At the 2019 Cricket World Cup, England lost to Pakistan, Sri Lanka and Australia in the group and then won the final against New Zealand only in a super over after the most fraught of chases. No side ever wins a major tournament without at least some good fortune and a couple of moments when great players have to produce something extraordinary under pressure. There are no simple formulas.
It was perhaps slightly different a couple of decades ago, with the regular and justified calls for root-and-branch reform of youth development. The Premier League’s Elite Player Performance Plan (EPPP) and the England DNA programme have answered that. England is producing far greater quantities of technically gifted young players than it ever did.
Now England’s main problem seems to be a tightening up in the closing stages, the pressure of not having won a tournament for so long inhibiting them when a trophy comes within reach. Against Croatia in 2018 and Italy in 2021, England let advantageous situations slip, while Harry Kane’s penalty miss extinguished a great opportunity against France.
The panaceas proposed after defeats these days always seem jejune. If only Player X had played or Player Y had not. If only England had been unleashed. But elite modern teams are never unleashed. Each of those 10 previous champions’ triumphs was based fundamentally on defensive solidity, whether that was achieved through sitting deep with screening midfielders or the maintenance of possession.
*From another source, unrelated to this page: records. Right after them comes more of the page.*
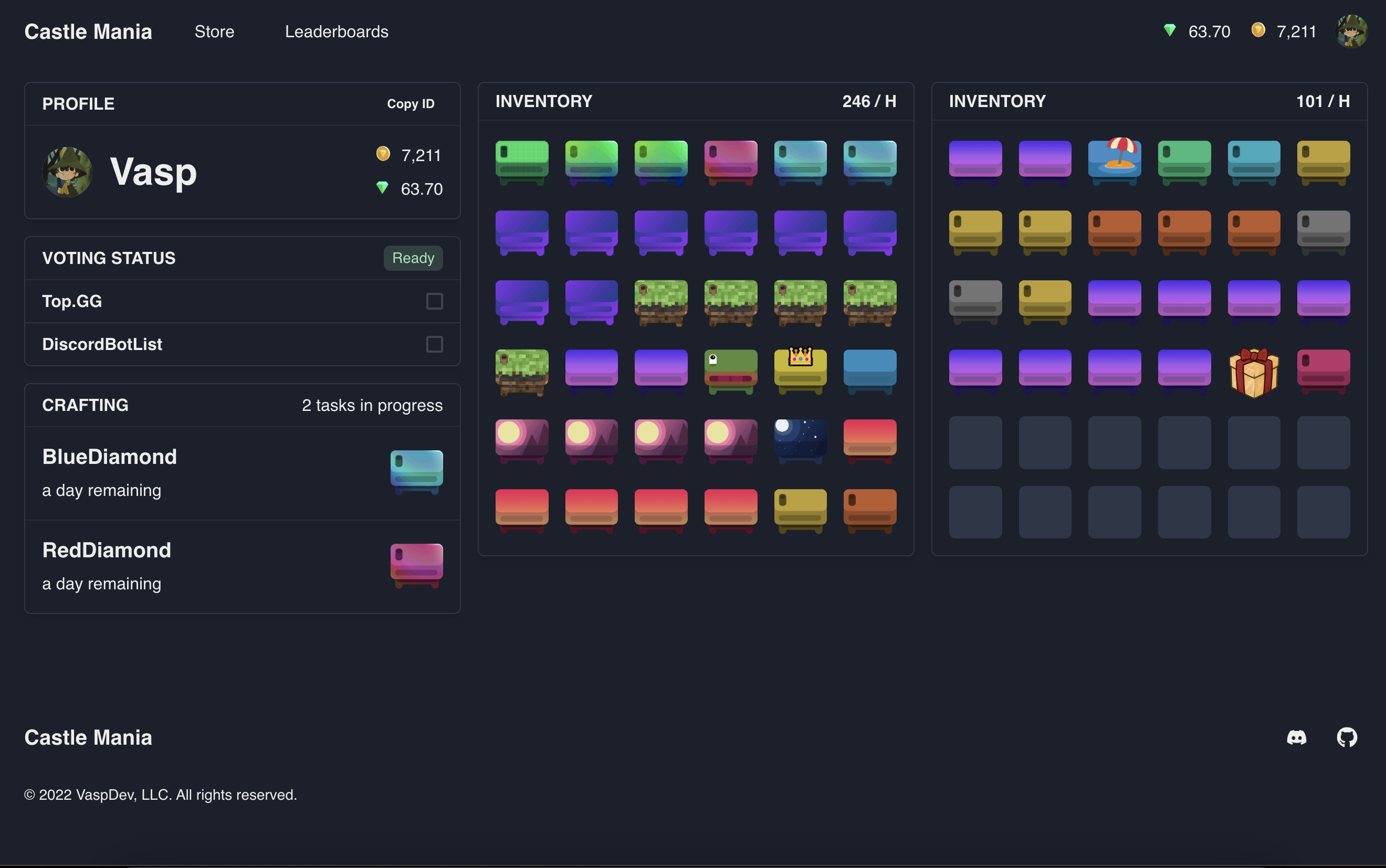
Task: Click the Discord icon in the footer
Action: [1296, 737]
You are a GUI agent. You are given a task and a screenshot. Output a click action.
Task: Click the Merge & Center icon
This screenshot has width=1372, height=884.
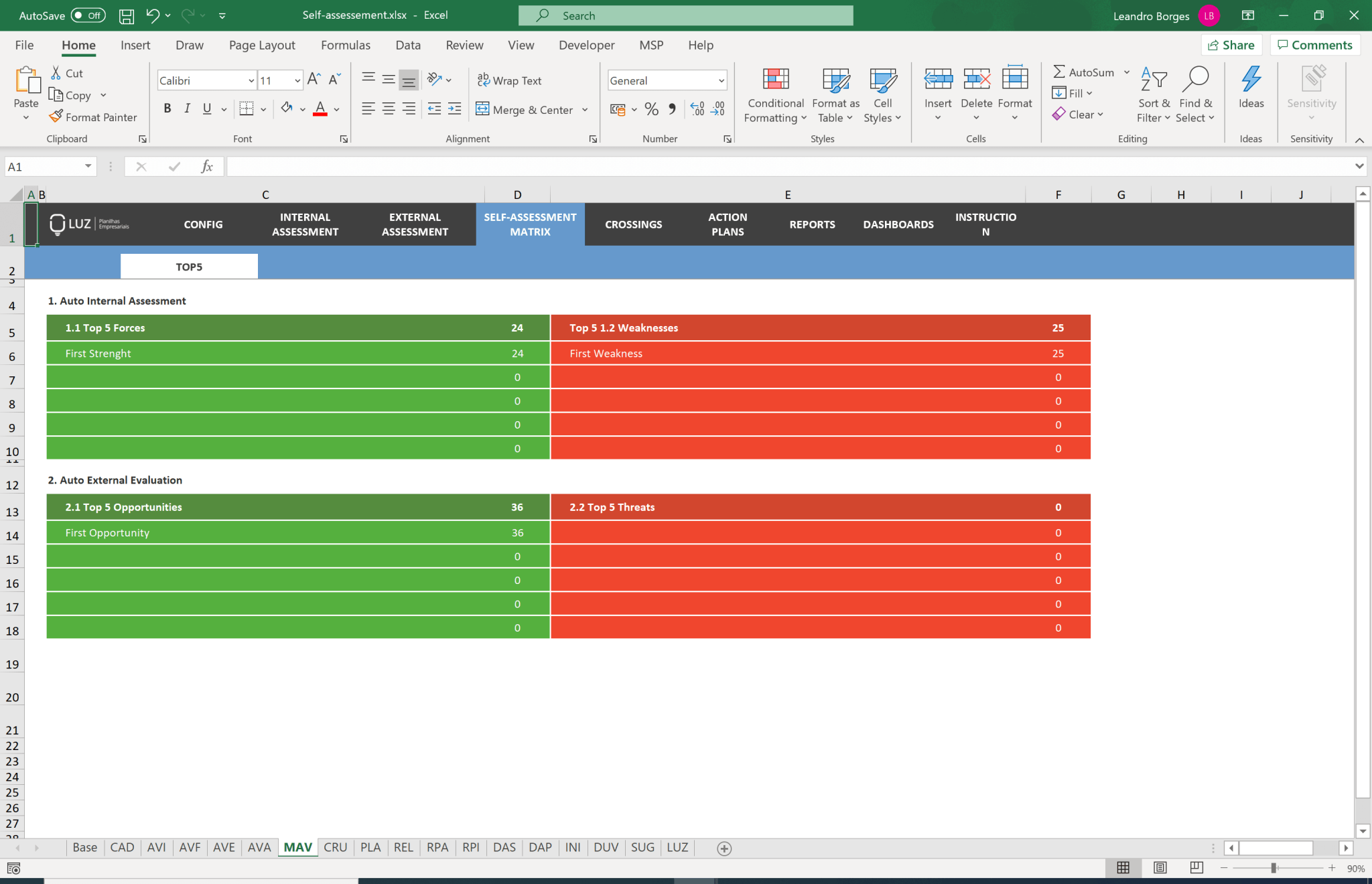(x=482, y=109)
Which is what makes so much of the criticism of Gareth Southgate so mystifying. Of course, there are things he might have done differently. He has, at times, perhaps been slow to react to make in-game changes. Defeat to Italy at the last Euros, in particular, feels like an opportunity missed. Perhaps at times he feels over-loyal to certain players but equally it may be that is a consequence of the attempt to generate a club spirit, a core that will be changed not on a whim or a blip in form but only when there is a genuine belief the replacement will be a long-term upgrade.
But much of the carping feels driven by either utopianism or boredom. The fact is that Southgate has, by far, the best tournament record of any England manager other than Sir Alf Ramsey and that he is responsible for 36% of all the knockout games they have ever won in major tournaments. The draw in Ukraine in September prompted a great wringing of hands, but England qualified for the Euros with two games to spare. If we look at the Netherlands’ and Italy’s predicaments, England’s achievement should not be taken for granted.
England may or may not triumph next summer. Form, injury, luck and momentum will all play their parts. There will be moments when the prospect of failure looms. But England will head to Germany as one of the two favourites and, given where they were when Southgate took the job, that represents remarkable progress. They look not like participants who might get lucky, but like potential champions.